* **What is being asked**
Every line below between the one holding "1024x836 pixels. At" and the one holding "Screen dimensions: 1502x828", inclusive, should be copied exactly, and no other line.

[Recorded data]
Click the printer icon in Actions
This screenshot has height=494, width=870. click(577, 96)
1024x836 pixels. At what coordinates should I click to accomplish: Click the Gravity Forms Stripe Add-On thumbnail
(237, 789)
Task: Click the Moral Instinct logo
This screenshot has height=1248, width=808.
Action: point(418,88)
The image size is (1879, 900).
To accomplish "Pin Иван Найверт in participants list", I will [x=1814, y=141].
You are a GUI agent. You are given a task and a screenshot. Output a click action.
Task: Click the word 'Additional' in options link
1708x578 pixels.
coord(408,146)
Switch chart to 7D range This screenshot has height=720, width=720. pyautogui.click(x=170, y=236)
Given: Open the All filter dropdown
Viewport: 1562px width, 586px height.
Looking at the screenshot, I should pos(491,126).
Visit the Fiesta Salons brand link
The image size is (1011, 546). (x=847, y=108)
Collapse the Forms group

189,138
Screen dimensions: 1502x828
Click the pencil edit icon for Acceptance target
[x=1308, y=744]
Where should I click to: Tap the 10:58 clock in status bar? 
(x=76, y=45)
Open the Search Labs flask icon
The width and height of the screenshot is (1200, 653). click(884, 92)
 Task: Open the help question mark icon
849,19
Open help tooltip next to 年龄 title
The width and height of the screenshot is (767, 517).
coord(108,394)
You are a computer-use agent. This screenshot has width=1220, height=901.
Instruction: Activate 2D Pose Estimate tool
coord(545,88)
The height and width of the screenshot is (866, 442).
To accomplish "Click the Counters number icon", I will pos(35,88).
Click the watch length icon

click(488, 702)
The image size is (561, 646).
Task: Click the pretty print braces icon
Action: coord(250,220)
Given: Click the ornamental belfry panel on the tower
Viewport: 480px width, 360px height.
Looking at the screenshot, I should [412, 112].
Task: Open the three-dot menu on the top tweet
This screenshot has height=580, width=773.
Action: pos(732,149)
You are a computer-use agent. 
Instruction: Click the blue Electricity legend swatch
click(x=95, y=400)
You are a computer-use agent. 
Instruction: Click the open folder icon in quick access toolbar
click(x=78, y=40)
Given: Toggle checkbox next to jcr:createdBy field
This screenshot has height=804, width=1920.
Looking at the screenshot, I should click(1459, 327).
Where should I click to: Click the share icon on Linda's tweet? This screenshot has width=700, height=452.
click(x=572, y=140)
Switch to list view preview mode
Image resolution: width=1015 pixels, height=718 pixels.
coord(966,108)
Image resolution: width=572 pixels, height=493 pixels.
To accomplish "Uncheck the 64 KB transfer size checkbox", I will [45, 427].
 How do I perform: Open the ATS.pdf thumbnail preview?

* **Solution to the problem**
1024x836 pixels. At what coordinates should I click to accomplish: Click the Gravity Forms Stripe Add-On thumbnail
(237, 789)
Task: Click the Moral Instinct logo
This screenshot has height=1248, width=808.
Action: point(418,88)
The image size is (1879, 900).
To accomplish "Pin Иван Найверт in participants list", I will [x=1814, y=141].
You are a GUI agent. You are given a task and a screenshot. Output a click action.
Task: Click the word 'Additional' in options link
1708x578 pixels.
coord(408,146)
Switch chart to 7D range This screenshot has height=720, width=720. pyautogui.click(x=170, y=236)
Given: Open the All filter dropdown
Viewport: 1562px width, 586px height.
Looking at the screenshot, I should pos(491,126).
Visit the Fiesta Salons brand link
The image size is (1011, 546). (x=847, y=108)
Collapse the Forms group

189,138
Screen dimensions: 1502x828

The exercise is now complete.